## Dataset excerpts

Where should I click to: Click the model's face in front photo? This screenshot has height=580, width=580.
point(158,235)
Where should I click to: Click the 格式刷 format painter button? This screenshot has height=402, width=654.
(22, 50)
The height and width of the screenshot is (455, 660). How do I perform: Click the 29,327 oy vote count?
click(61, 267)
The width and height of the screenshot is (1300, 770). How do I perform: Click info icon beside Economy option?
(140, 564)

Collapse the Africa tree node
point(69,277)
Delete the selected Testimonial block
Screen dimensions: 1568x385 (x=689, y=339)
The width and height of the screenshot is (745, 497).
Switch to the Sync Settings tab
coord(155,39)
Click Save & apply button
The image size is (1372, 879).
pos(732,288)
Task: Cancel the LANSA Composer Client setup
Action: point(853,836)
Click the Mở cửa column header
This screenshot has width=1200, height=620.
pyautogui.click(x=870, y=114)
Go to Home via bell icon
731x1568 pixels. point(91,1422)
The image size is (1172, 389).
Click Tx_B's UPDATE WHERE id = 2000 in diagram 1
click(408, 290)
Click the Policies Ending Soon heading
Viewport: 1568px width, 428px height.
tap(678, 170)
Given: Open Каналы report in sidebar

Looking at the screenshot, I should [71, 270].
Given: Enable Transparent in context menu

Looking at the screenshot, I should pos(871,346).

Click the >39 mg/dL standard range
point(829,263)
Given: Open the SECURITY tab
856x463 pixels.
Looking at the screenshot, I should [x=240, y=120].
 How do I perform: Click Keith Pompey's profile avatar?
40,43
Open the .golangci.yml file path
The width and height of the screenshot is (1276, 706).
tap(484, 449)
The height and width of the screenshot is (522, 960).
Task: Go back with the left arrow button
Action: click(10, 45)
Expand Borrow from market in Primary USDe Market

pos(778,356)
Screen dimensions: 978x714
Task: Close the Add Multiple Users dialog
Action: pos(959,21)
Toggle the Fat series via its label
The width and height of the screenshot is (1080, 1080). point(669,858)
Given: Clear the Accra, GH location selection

## TASK GOAL
Please reproduce each entry above exactly as it reads.

## SOLUTION FOR THIS TASK
Where should I click to: Click the model's face in front photo? This screenshot has height=580, width=580.
point(158,235)
Where should I click to: Click the 格式刷 format painter button? This screenshot has height=402, width=654.
(22, 50)
The height and width of the screenshot is (455, 660). How do I perform: Click the 29,327 oy vote count?
click(61, 267)
The width and height of the screenshot is (1300, 770). How do I perform: Click info icon beside Economy option?
(140, 564)

Collapse the Africa tree node
point(69,277)
Delete the selected Testimonial block
Screen dimensions: 1568x385 (x=689, y=339)
The width and height of the screenshot is (745, 497).
Switch to the Sync Settings tab
coord(155,39)
Click Save & apply button
The image size is (1372, 879).
pos(732,288)
Task: Cancel the LANSA Composer Client setup
Action: point(853,836)
Click the Mở cửa column header
This screenshot has width=1200, height=620.
pyautogui.click(x=870, y=114)
Go to Home via bell icon
731x1568 pixels. point(91,1422)
The image size is (1172, 389).
Click Tx_B's UPDATE WHERE id = 2000 in diagram 1
click(408, 290)
Click the Policies Ending Soon heading
Viewport: 1568px width, 428px height.
tap(678, 170)
Given: Open Каналы report in sidebar

Looking at the screenshot, I should [71, 270].
Given: Enable Transparent in context menu

Looking at the screenshot, I should pos(871,346).

Click the >39 mg/dL standard range
point(829,263)
Given: Open the SECURITY tab
856x463 pixels.
Looking at the screenshot, I should [x=240, y=120].
 How do I perform: Click Keith Pompey's profile avatar?
40,43
Open the .golangci.yml file path
The width and height of the screenshot is (1276, 706).
tap(484, 449)
The height and width of the screenshot is (522, 960).
Task: Go back with the left arrow button
Action: click(10, 45)
Expand Borrow from market in Primary USDe Market

pos(778,356)
Screen dimensions: 978x714
Task: Close the Add Multiple Users dialog
Action: pos(959,21)
Toggle the Fat series via its label
The width and height of the screenshot is (1080, 1080). point(669,858)
Given: Clear the Accra, GH location selection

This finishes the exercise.